Yellowstone, the Paramount Network Western series centered around the Dutton family and their ranch in Montana, is very serious in tone and features gunfights, explosions and dramatic moments. However, this changes once the cameras head to the bunkhouse where the ranch hands spend their free time. This is when the beer flows and the jokes commence, providing actor Denim Richards with opportunities to lasso his fellow actors.
Speaking with PopCulture.com in an exclusive interview, the actor behind Colby spoke about the shift in tone and the amount of freedom the actors have on set. He explained that the show's creator, Taylor Sheridan, writes dialogue that fits with the environment, but he doesn't require Richards, Ian Bohen, Jefferson White and the other actors to strictly follow it. They will film takes that follow the script word-for-word, but Sheridan will occasionally tell them to go "off the cuff." This leads to jokes that occasionally end up in the aired episode.
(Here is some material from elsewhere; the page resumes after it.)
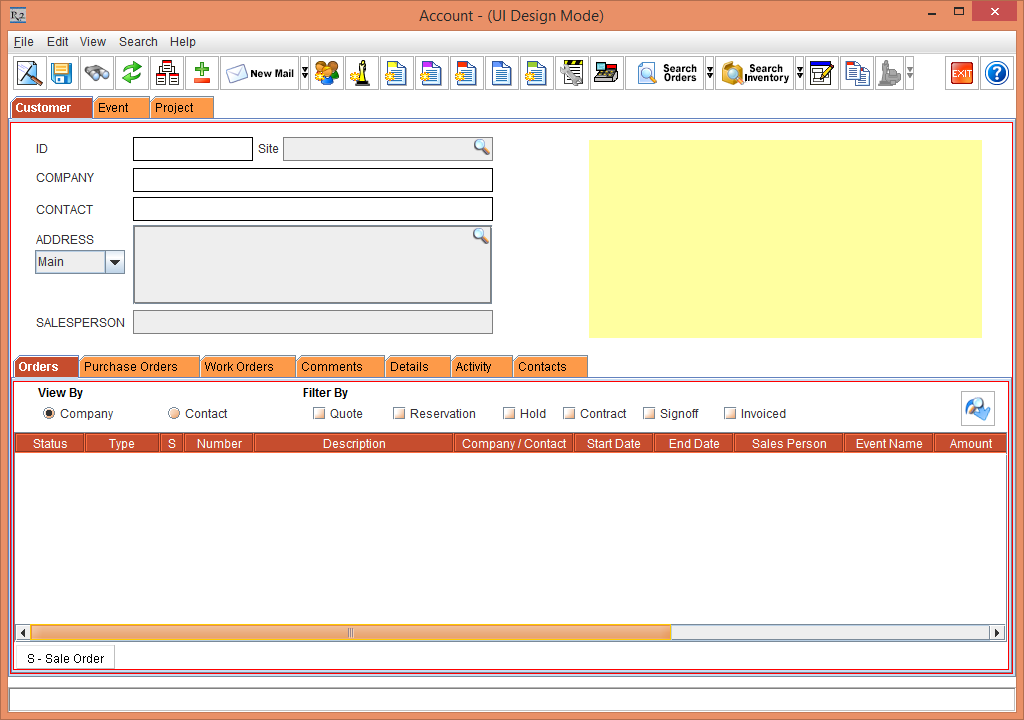Click the New Mail button

(x=260, y=74)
"[Sheridan] really gave us the freedom to do that. And it's awesome to have it be received and like you're saying, there's so many things that — especially for Jeff and myself — that we would just kind of be improv-ing and we'd be like, 'There's no way this ever makes it into the cut,'" Richards said. "They just let the cameras roll and so we just say things. And then of course like with everything, like the longer you're onset, the more delusional you get, the weirder the improv. You're just like, 'It doesn't matter. It'll never make it.'
"And then all of a sudden you're watching and you're like, 'It made it. Okay.' It's really kind of awesome because it's like he trusts us with that and so it's really beautiful because now we really get excited. It's our favorite part of the day when we get to be in these bunkhouse scenes."
One example of said improv is a scene early in Yellowstone where one character, Jimmy, talked about Colby's mother being a cougar and a wildcat. Richards and White later revealed that this was an ad-libbed line. This moment drew praise from fans and actually prompted other mother-related jokes between the two ranch hands in future episodes.
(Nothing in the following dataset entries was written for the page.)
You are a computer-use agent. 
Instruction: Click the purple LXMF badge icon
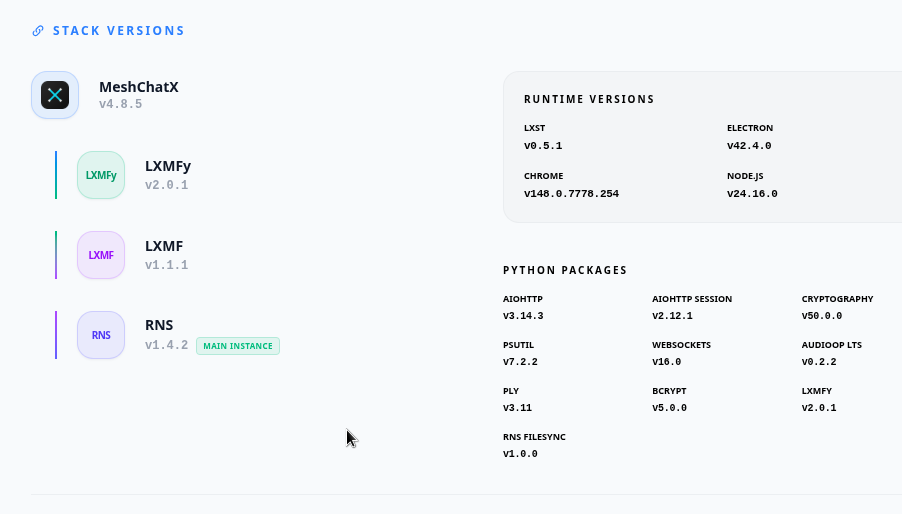[101, 255]
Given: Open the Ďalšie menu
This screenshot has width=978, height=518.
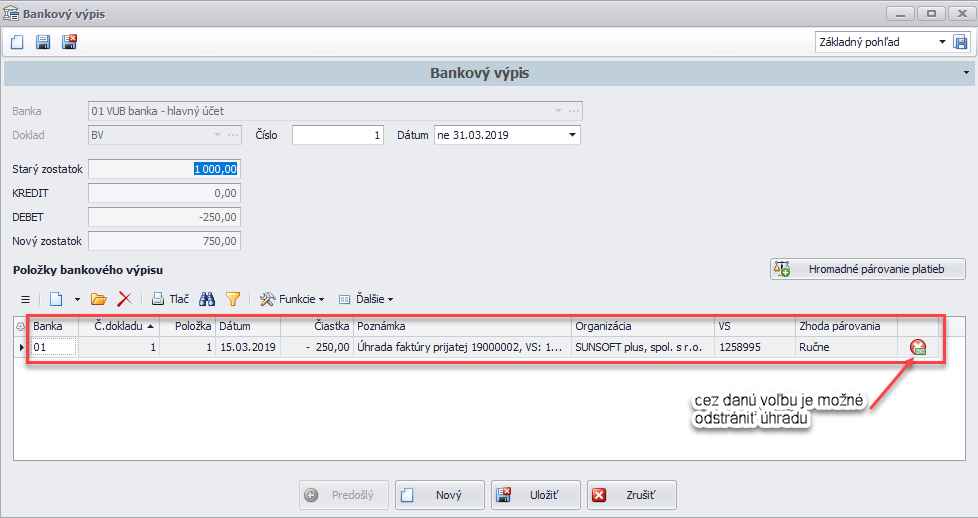Looking at the screenshot, I should click(366, 298).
Yellowstone is an inherently serious show, but Richards explained that the Bunkhouse Boys have become the "commercial break" between the "gunfire and death." The scenes set in the bunkhouse gave them the opportunity to kick back, play some poker or literally try to lasso each other in the bunkhouse. Richards doesn't know if Sheridan originally intended for the ranch hands to be the comic relief of sorts, but the show's creator has rolled with it and continued to give the actors freedom to lighten the mood.
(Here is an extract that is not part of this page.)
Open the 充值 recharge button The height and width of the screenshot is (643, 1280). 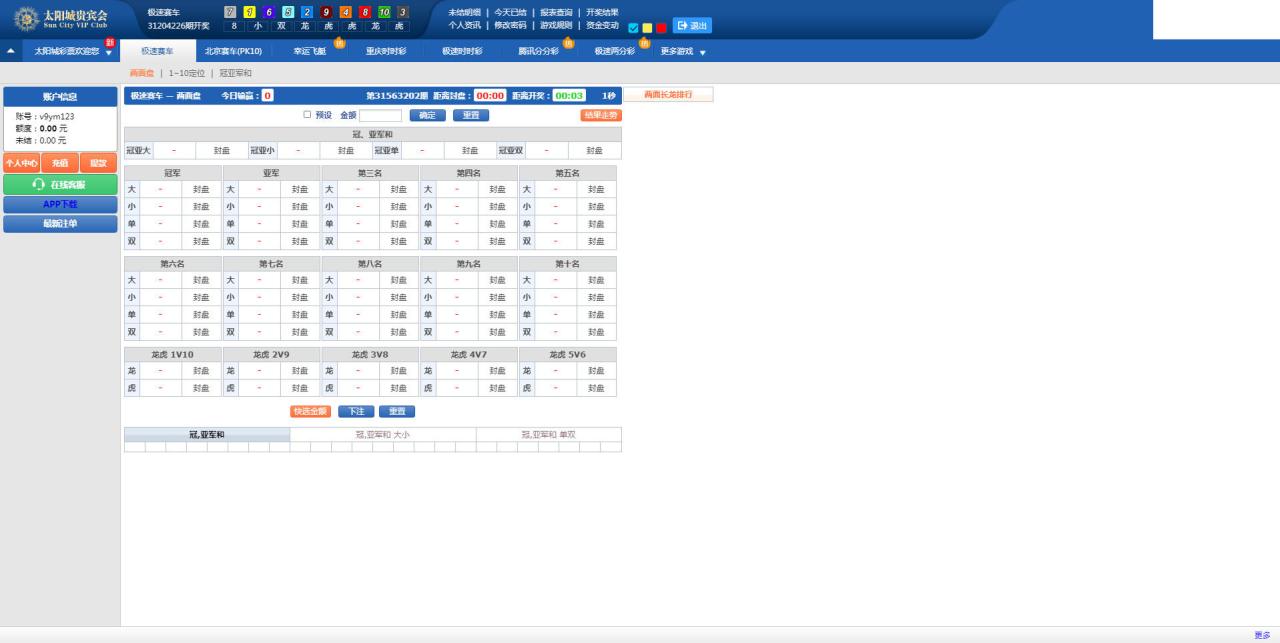[x=60, y=163]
"I really don't know if he necessarily knew that that was what it was going to be," Richards said. "But I think one of the great things was it was about like... He is such a phenomenal people person and he knew the people that he wanted. I'm not sure if he knew it was going to take off in this direction, but I think that it was like, we are the men in the bunkhouse, especially with like Ian and Jeff specifically. We spent so much time together because our schedules are usually very similar. It also gave us a really great opportunity to kind of bond with each other."
Richards expects the Bunkhouse Boys to continue providing entertainment during the remainder of Yellowstone's third season and into the fourth. The actors have not returned to Montana to start production just yet, but he said this will be happening "very, very soon." The biggest priority is ironing out the details amid COVID-19, but Richards is excited to get back to the small Montana town and its "more relaxed state of life."
Yellowstone airs Sunday at 9 p.m. ET on the Paramount Network. A replay takes place immediately after at 10 p.m. ET. The first two seasons are available on NBC's Peacock streaming service, which officially launches on July 15 — although Comcast and Xfinity customers have early access.